As of this week, the United Nations estimates that over 5.6 million people have left Syria since the war began in 2011. Another 6.6 million are internally displaced, meaning they have lost their homes to the war and are either living homeless in cities or living in overcrowded refugee camps. The vast majority of those, over 3 million, who have left the country have fled to Turkey. Others in the new wave of displaced have fled to Manbij, Syrian Kurdistan. Local forces affiliated with the Kurdish fighters there have reported numbers too large to count of incoming refugees this month.

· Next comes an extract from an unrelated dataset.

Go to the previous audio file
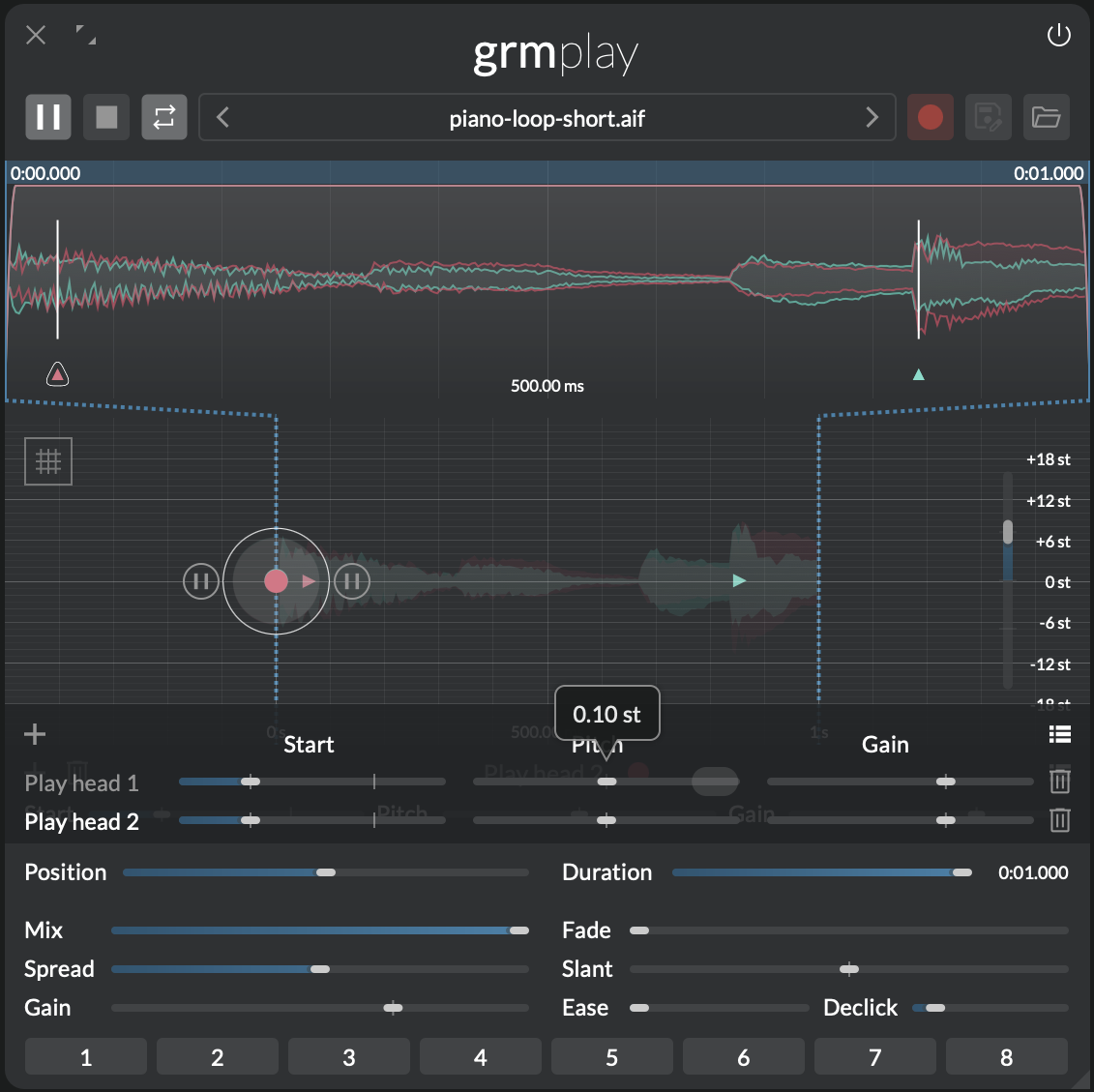This screenshot has width=1094, height=1092. [x=223, y=118]
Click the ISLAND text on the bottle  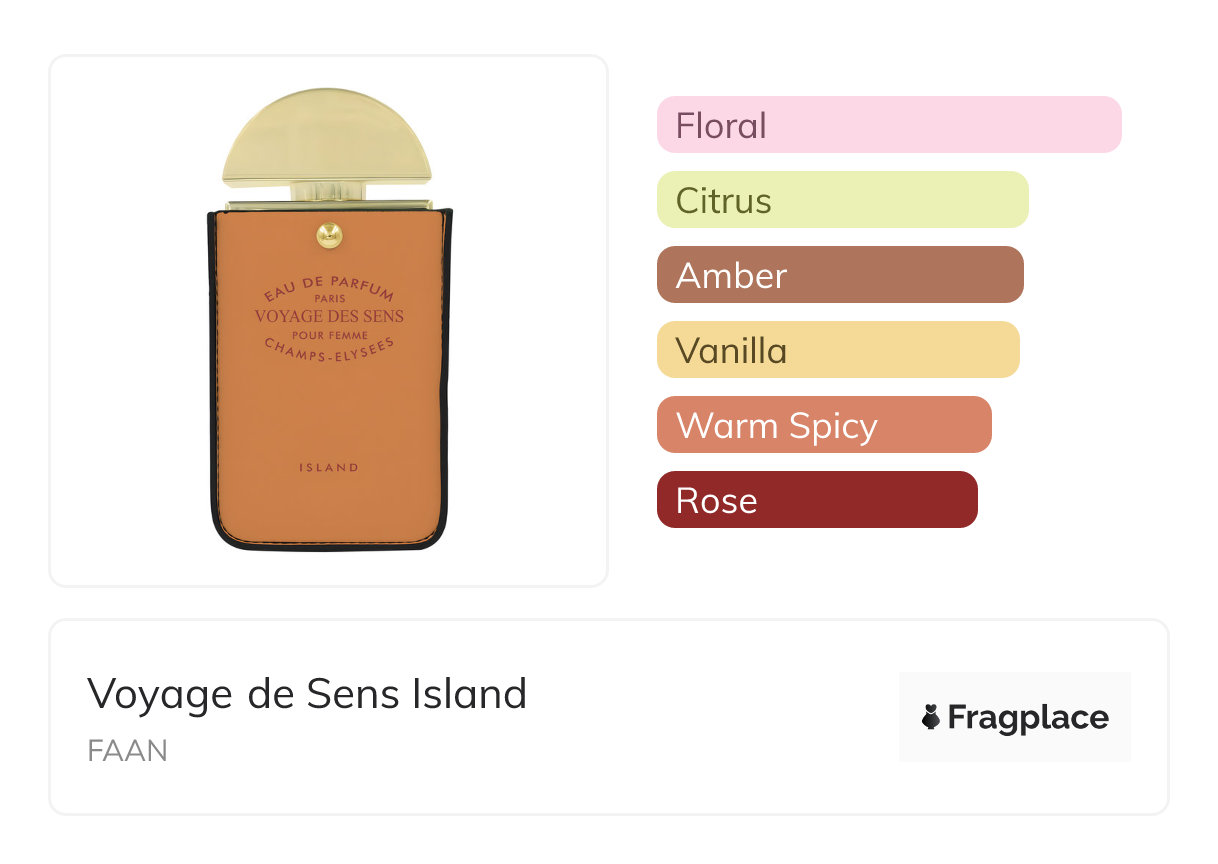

The Russian government has previously responded to United Nations reports on its atrocities in Syria by dismissing their information as false.

“They say the particular date a school or a hospital was destroyed in a particular region. They give coordinates. Our people start to double-check this and they find that there is no hospital with such coordinates, there is no school with such coordinates and the day which is mentioned by the U.N. humanitarian agencies, on this day, the Russian air force did not act at all,” Russian United Nations representative Gennady Gatilov complained in August, in response to yet another U.N. report accusing Moscow of helping Assad attack civilians. Gatilov claimed that biased NGOs on the ground provided the U.N. with misinformation.

This week, Russia has focused instead of accusing the United States of human rights violations.

“The oil fields … are controlled by the U.S. There’s shameless, impudent pillage of the wealth that belongs to Syria and the Syrian people taking place,” Defense Minister Sergey Shoigu claimed in Rome this week, referring to territories liberated from the Islamic State and managed by Syrian Kurdish groups.

The Assad regime’s state propaganda outlet, the Syrian Arab News Agency (SANA), claimed that, rather than terrorizing civilians, Assad has instead created a “humanitarian corridor” in Idlib for those who wish to leave.

“SANA reporter said that tens of citizens, most of them women, children, and elderly persons, exited through the humanitarian corridor established by the Syrian Arab Army west the liberated city of Ma’arat al-Nu’man, coming from the areas where the terrorists are positioned,” the outlet reported. SANA uses the term “liberated” to refer to cities under Assad control.

SANA also claimed Assad was providing medicine and food.